Sunday, July 26, 2009

Open Source as an Architectural Driver

Phillip Longman's post about open source products in healthcare (specifically, the VA's "health IT system") talks about how the Midland Memorial Hospital's installation of the VA system went well because it was easy to use, and it was easy to use because it was open source.

Well, the first one wasn't a surprise. Well-designed easy to use software is well, easy to use. The fact that this leads to successful system uptake/user adoption should be no more surprising than the fact that people like their iPhones. The second factor being easy to use because you are open source is a bit of mental speed bump: Easy to use open source? Well, maybe if you are a developer. The article states that the ease of use stemmed from its ease of modification. Now I can't comment on that since I am unfamiliar with the product and have never been involved in a hospital centric system.

However, open source and ease of modification? Yes, that fits. A successful open source project, by definition, must be relatively easy to modify: An interested developer should be able to jump in, modify the code and stand up a running test build in short order. Otherwise the project won't attract enough attention to survive. More importantly, I think a system that is easier to modify will leap ahead in functionality even if it starts out behind.

This is one of the reasons we've seen such useful build/test tools come out of the open source community e.g., ant/junit/maven etc.. All open source projects needs tools like these to succeed since they are critical situations where you cannot afford a dedicated buildmeister or QA organization e.g., you're a developer modifying the code to satisfy your needs.
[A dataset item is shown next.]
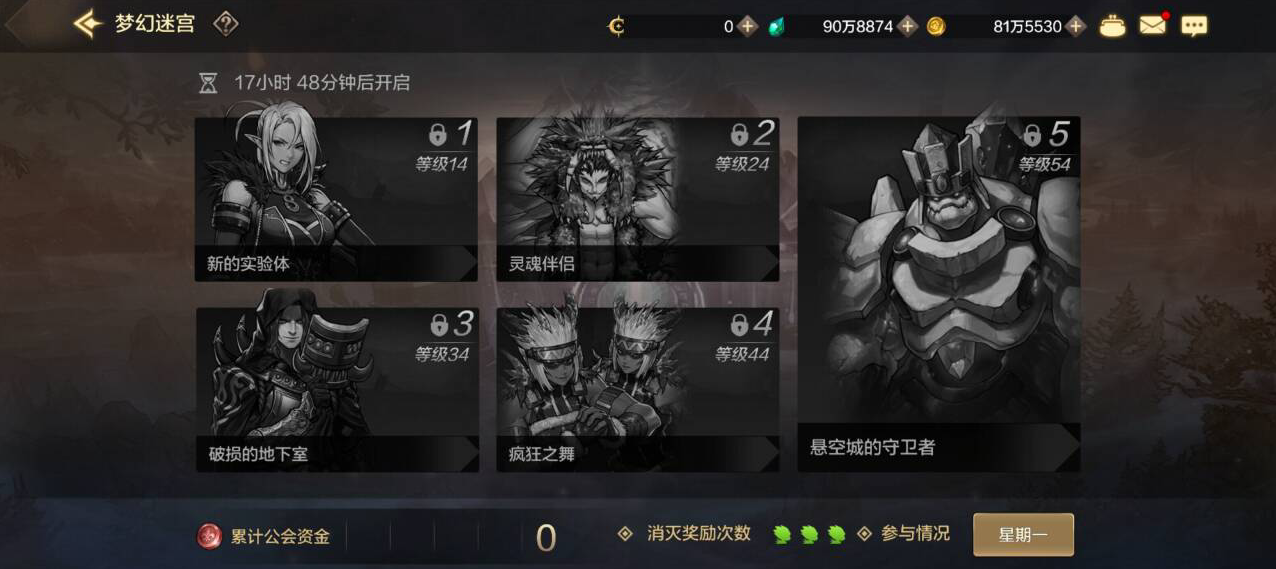Select stage 4 疯狂之舞 card
Screen dimensions: 1276x569
click(638, 389)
Similarly a clean, modular, layered structure is going to be favored, codependencies (A depends upon B, B depends upon A) are going to be rejected, since they require understanding two pieces of code and their interrelationship to perform a successful modification.

Both of these issues can be more easily compensated for within a "closed source" shop, since revenue-generating projects employing full time personnel can invest the time and discipline to keep things working, even if the software has a few points of poor structure. In addition, if the points of 'bad architecture" are manageable there is little incentive to fix the problem, since it might easily cost more to fix than it's worth, given the costs of running a full-time development team.
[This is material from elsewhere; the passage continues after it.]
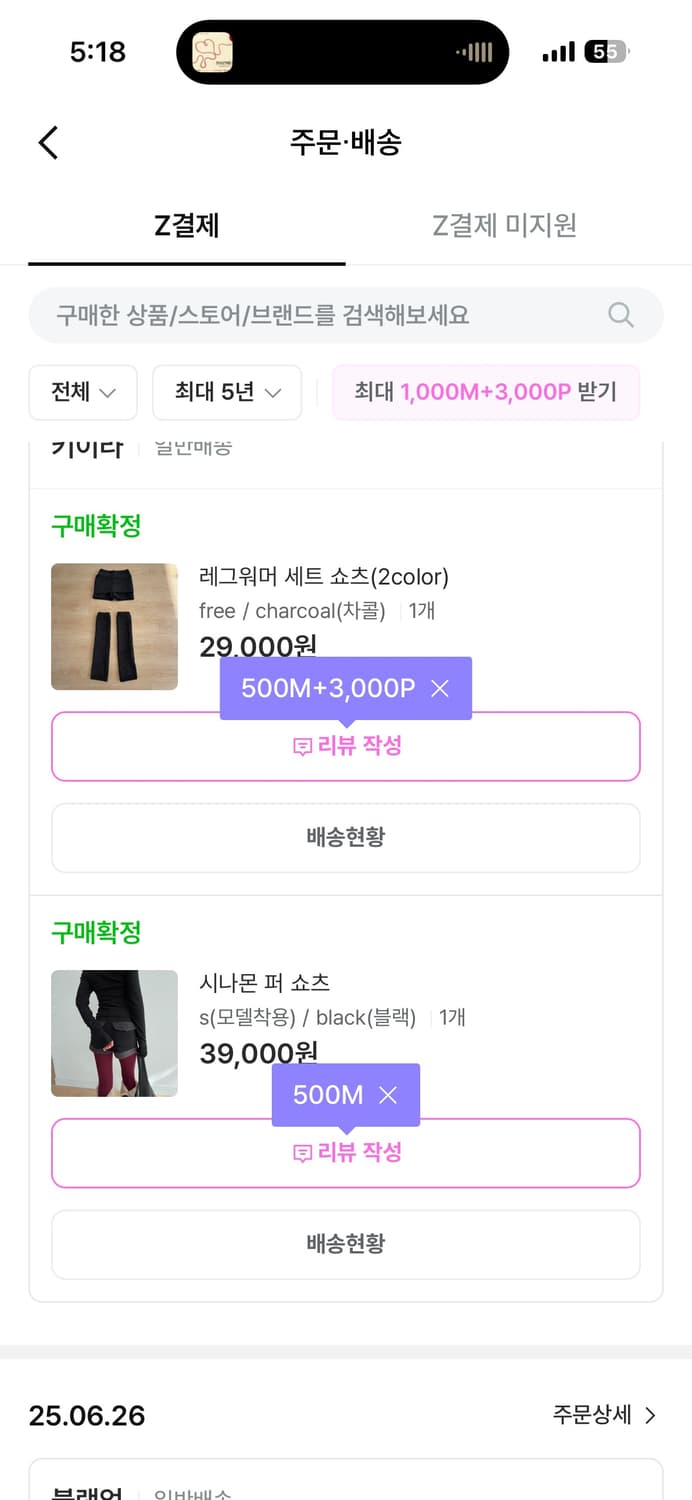Write a review for 레그워머 세트 쇼츠

(x=346, y=746)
One of the strongest examples I think we've seen of this is the EJB vs. Hibernate controversy with the resultant "conciliation" of EJB3. Hibernate, being open source, could give developers what they needed rather than what they "should want" & it won due to its simplicity and speed.

This argues for a bias towards an open source style, even in a closed source system. For example, can your consultants (internal or external) add/modify deep system functionality? Designing your system in a way that supports such modifications will make the architecture better and help keep the product fresh.

Again, why this works for hospital systems is beyond me, unless there has been an undocumented rash of coding by doctors and nurses.